The mayor’s office reports, over a half million full-time and part-time employees in the state with no paid time off. This is in contrast to state government employees, who receive two weeks of Paid Personal Leave per year.
“To be the fairest big city in America, New Yorkers can’t be forced to choose between bringing home a paycheck and taking time off to just disconnect or spend time with loved ones – that choice ends with Paid Personal Time,” de Blasio said. “I look forward to working with Council Speaker Corey Johnson and the rest of City Council on this important piece of legislation.”
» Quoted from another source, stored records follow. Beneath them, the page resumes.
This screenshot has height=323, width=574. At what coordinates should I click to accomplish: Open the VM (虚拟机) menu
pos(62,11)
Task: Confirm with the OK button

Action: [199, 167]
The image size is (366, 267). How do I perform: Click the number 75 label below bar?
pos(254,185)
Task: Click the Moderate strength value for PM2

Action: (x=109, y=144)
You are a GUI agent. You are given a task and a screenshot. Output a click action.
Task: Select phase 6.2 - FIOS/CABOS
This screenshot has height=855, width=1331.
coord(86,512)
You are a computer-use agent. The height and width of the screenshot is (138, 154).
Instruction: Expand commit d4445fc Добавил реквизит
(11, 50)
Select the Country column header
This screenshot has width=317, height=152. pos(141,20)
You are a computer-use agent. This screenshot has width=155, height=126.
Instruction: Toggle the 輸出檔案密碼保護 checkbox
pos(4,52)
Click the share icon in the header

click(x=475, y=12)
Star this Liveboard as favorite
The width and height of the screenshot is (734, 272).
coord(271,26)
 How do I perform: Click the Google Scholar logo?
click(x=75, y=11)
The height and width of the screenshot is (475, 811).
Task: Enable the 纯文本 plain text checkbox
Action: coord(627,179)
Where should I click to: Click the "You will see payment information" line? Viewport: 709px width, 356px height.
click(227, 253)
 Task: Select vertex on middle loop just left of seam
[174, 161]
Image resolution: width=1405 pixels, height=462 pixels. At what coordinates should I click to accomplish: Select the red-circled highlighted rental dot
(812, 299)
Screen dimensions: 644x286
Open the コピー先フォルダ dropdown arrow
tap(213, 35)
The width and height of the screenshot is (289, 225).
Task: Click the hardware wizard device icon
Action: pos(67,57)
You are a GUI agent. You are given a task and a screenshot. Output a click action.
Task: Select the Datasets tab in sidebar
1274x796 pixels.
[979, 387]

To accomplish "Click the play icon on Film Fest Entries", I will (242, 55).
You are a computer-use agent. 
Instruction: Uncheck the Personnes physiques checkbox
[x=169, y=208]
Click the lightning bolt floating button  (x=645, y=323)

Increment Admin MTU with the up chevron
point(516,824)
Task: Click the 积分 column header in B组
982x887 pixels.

The plan has received both praise and criticism, however. “Everyone wants employees to have a fair amount of vacation time, but one-size-fits-all government mandates tend to make it harder to hire, grow businesses, and create jobs,” says Michael Steel, a Republican operative who served as an aide to former House Speaker, John Boehner. “This sounds like that’s what this would do.” The proposal would require private employers (with five or more employees) to offer 10 days (per year) of PTO for any purpose or reason including vacation time, religious observance, bereavement and time with family. The proposed legislation would also guarantee this time for roughly well over 3 million New Yorkers, according to the mayor’s office.
If approved, the mayor’s plan would affect a wide range of industries in the state who presently do not receive any paid personal time, including 180,000 workers in professional services, 90,000 in retail, and 200,000 in the hotel and foodservice sectors.